◆ **Assignment**
Transcribe the records below line by line, exactly as they read.

(Records contained in a dataset)
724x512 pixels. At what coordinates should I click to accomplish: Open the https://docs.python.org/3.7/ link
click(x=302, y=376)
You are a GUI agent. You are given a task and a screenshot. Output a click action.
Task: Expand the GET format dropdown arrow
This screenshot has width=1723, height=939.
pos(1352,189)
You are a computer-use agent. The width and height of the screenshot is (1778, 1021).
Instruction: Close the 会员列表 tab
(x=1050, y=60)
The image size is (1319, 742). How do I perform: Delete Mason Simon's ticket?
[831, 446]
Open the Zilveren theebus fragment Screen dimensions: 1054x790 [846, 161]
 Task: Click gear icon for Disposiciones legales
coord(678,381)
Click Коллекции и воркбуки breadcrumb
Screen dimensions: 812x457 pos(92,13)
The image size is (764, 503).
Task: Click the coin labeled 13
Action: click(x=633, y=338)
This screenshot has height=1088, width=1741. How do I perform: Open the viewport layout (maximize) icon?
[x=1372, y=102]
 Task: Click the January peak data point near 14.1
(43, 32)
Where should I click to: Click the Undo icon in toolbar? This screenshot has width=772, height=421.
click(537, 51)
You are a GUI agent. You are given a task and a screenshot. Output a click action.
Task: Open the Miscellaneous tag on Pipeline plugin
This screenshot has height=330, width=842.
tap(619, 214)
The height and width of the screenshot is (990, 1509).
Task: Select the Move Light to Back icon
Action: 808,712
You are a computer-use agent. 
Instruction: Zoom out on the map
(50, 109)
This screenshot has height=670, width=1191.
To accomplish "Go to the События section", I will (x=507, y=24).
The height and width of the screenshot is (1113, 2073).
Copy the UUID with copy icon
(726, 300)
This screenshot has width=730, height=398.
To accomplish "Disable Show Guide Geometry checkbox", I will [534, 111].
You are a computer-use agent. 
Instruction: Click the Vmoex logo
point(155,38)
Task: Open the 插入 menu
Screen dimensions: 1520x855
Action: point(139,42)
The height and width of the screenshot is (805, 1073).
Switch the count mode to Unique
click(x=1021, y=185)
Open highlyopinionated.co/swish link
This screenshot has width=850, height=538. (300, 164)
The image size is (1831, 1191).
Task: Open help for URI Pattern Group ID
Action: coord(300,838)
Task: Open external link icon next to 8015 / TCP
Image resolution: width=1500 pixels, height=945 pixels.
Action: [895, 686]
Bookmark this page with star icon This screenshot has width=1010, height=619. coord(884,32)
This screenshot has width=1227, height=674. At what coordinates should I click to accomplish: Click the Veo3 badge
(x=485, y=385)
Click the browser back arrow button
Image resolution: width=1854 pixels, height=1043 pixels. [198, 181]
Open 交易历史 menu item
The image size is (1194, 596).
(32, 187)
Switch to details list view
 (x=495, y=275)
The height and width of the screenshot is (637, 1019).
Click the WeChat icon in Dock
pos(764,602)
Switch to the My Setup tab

◆ **Exercise solution**
724x512 pixels. At what coordinates should I click to accomplish: Open the https://docs.python.org/3.7/ link
click(x=302, y=376)
You are a GUI agent. You are given a task and a screenshot. Output a click action.
Task: Expand the GET format dropdown arrow
This screenshot has width=1723, height=939.
pos(1352,189)
You are a computer-use agent. The width and height of the screenshot is (1778, 1021).
Instruction: Close the 会员列表 tab
(x=1050, y=60)
The image size is (1319, 742). How do I perform: Delete Mason Simon's ticket?
[831, 446]
Open the Zilveren theebus fragment Screen dimensions: 1054x790 [846, 161]
 Task: Click gear icon for Disposiciones legales
coord(678,381)
Click Коллекции и воркбуки breadcrumb
Screen dimensions: 812x457 pos(92,13)
The image size is (764, 503).
Task: Click the coin labeled 13
Action: click(x=633, y=338)
This screenshot has height=1088, width=1741. How do I perform: Open the viewport layout (maximize) icon?
[x=1372, y=102]
 Task: Click the January peak data point near 14.1
(43, 32)
Where should I click to: Click the Undo icon in toolbar? This screenshot has width=772, height=421.
click(537, 51)
You are a GUI agent. You are given a task and a screenshot. Output a click action.
Task: Open the Miscellaneous tag on Pipeline plugin
This screenshot has height=330, width=842.
tap(619, 214)
The height and width of the screenshot is (990, 1509).
Task: Select the Move Light to Back icon
Action: 808,712
You are a computer-use agent. 
Instruction: Zoom out on the map
(50, 109)
This screenshot has height=670, width=1191.
To accomplish "Go to the События section", I will (x=507, y=24).
The height and width of the screenshot is (1113, 2073).
Copy the UUID with copy icon
(726, 300)
This screenshot has width=730, height=398.
To accomplish "Disable Show Guide Geometry checkbox", I will [534, 111].
You are a computer-use agent. 
Instruction: Click the Vmoex logo
point(155,38)
Task: Open the 插入 menu
Screen dimensions: 1520x855
Action: point(139,42)
The height and width of the screenshot is (805, 1073).
Switch the count mode to Unique
click(x=1021, y=185)
Open highlyopinionated.co/swish link
This screenshot has width=850, height=538. (300, 164)
The image size is (1831, 1191).
Task: Open help for URI Pattern Group ID
Action: coord(300,838)
Task: Open external link icon next to 8015 / TCP
Image resolution: width=1500 pixels, height=945 pixels.
Action: [895, 686]
Bookmark this page with star icon This screenshot has width=1010, height=619. coord(884,32)
This screenshot has width=1227, height=674. At what coordinates should I click to accomplish: Click the Veo3 badge
(x=485, y=385)
Click the browser back arrow button
Image resolution: width=1854 pixels, height=1043 pixels. [198, 181]
Open 交易历史 menu item
The image size is (1194, 596).
(32, 187)
Switch to details list view
 (x=495, y=275)
The height and width of the screenshot is (637, 1019).
Click the WeChat icon in Dock
pos(764,602)
Switch to the My Setup tab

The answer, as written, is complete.